The renewable-energy lab’s funding rises and falls with the economy and price of oil, says lab spokesman George Douglas. These days have been good for renewable research.

Last month, Mr. Douglas strode from building to building, explaining how their scientists were figuring how best to turn corn stover, the postharvest remains of the corn plant, into ethanol. In another building, solar panels were being perfected. At one point he stopped to see if there were enough plastic-wrapped safety goggles for groups of Democratic delegates expected to the lab this week.

From geologist to greenie

Hickenlooper moved west in 1981 along with thousands of other exploration geologists drawn by the thriving oil industry that would come to define Denver.

“We were like lemmings,” he joked. When oil crashed, many migrated elsewhere and left the new office buildings vacant that shot up just years before.

But Hickenlooper stayed and did what Denverites before him have done to ride out the low periods that punctuate the city’s story line. He reinvented himself, and his transformation seemed drawn straight from Denver’s history books: he opened a saloon (the city’s first building was a saloon). It was a microbrewery and restaurant, to be more precise, and would eventually become the linchpin for redeveloping the city’s lower downtown neighborhood (now called LoDo), which was just a collection of vacant warehouses and flophouses when his brewpub opened in 1988.

“The great thing about Denver and all of the Rocky Mountain West is that it doesn’t matter out here who your parents were or your grandparents were, it matters who you are and how hard you are willing to work to achieve your dreams.... And that’s a liberating sensation to have in a community,” he says.

The redevelopment of LoDo is one of Denver’s success stories and part of its efforts to diversify its economy. The area was helped along by the development of nearby Coors Field, and the Pepsi Center where the Democrats will converge.
“When we first moved down here there were practically more pigeon occupants than people,” says Joyce Meskis, owner of the independent Tattered Covered bookstore that opened downtown in 1994. Today, new loft-style condos are rising all around the lower downtown area and the development has brought many new residents, including Ms. Meskis, here.

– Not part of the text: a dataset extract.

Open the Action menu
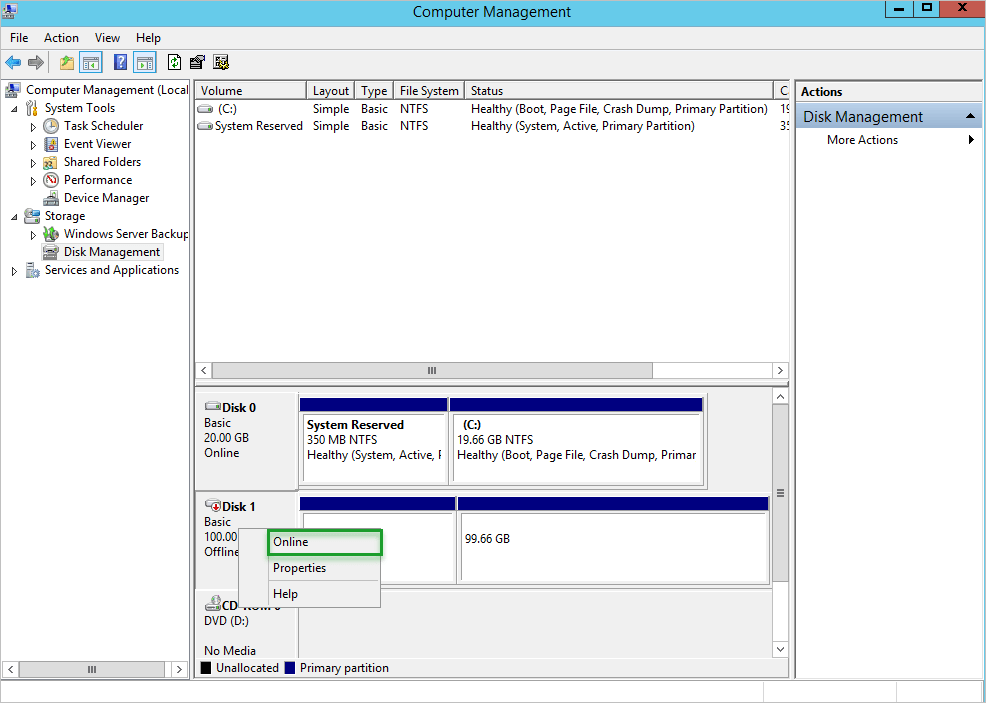This screenshot has height=703, width=986. click(x=61, y=38)
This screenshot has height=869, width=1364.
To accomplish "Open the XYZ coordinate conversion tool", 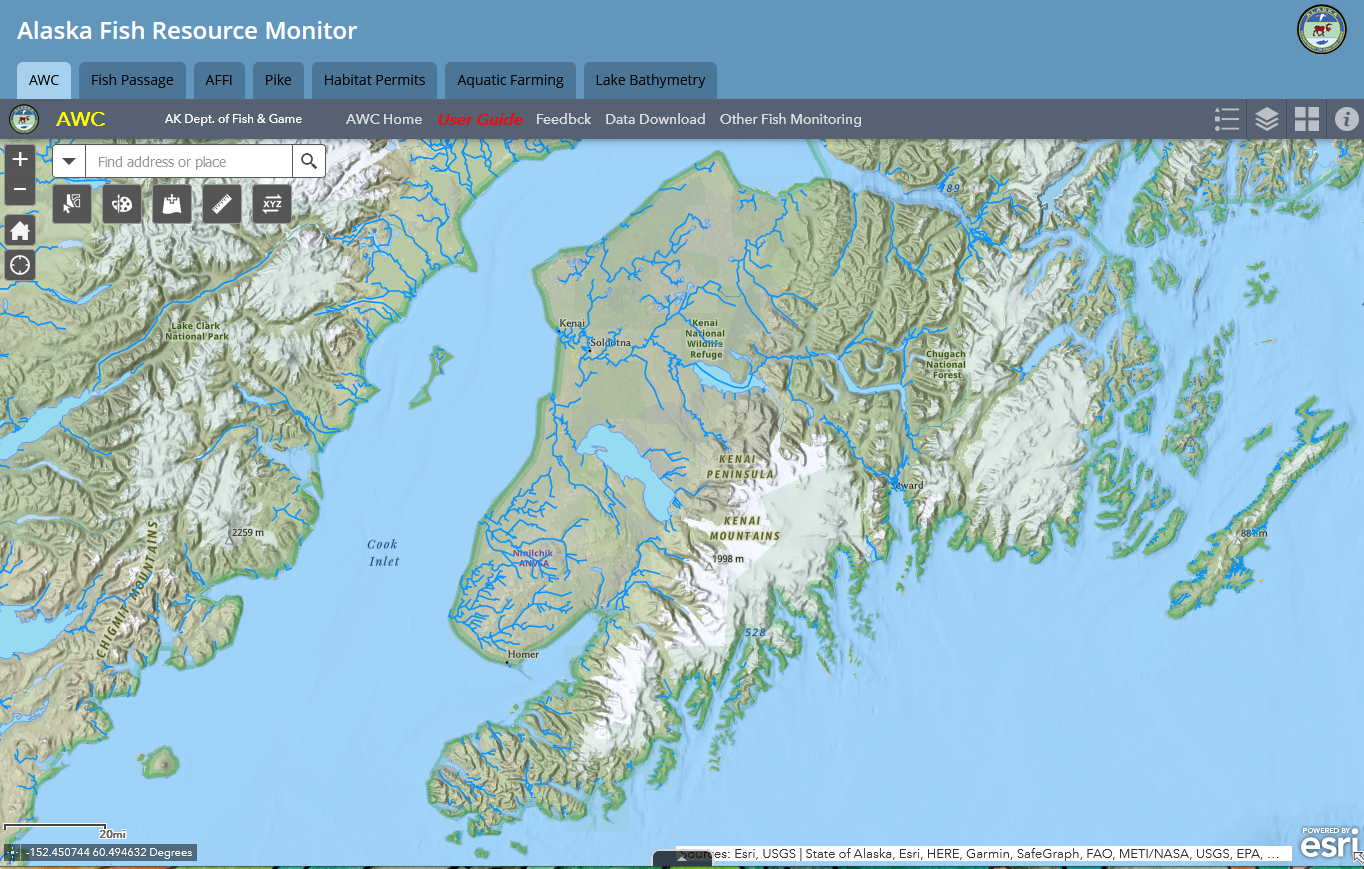I will 272,204.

“The life it’s brought, the energy, just the reinvigoration of the city feels good. When you have the preservation of the urban core with its cultural architecture with the legacy of that it’s something special,” she says.

Historian Thomas Noel, who has penned many books on Colorado, says if he were writing a new chapter on the city it would be called “Return to downtown.”

Denverites have rediscovered a city that was essentially one big skid row until the 1990s when developers started moving in, opening restaurants and converting buildings into lofts, says Mr. Noel.

“Almost from the beginning of Denver’s history, there was suburbanization. Now for the first time we see wealthy people moving downtown. The core city is actually growing,” he says.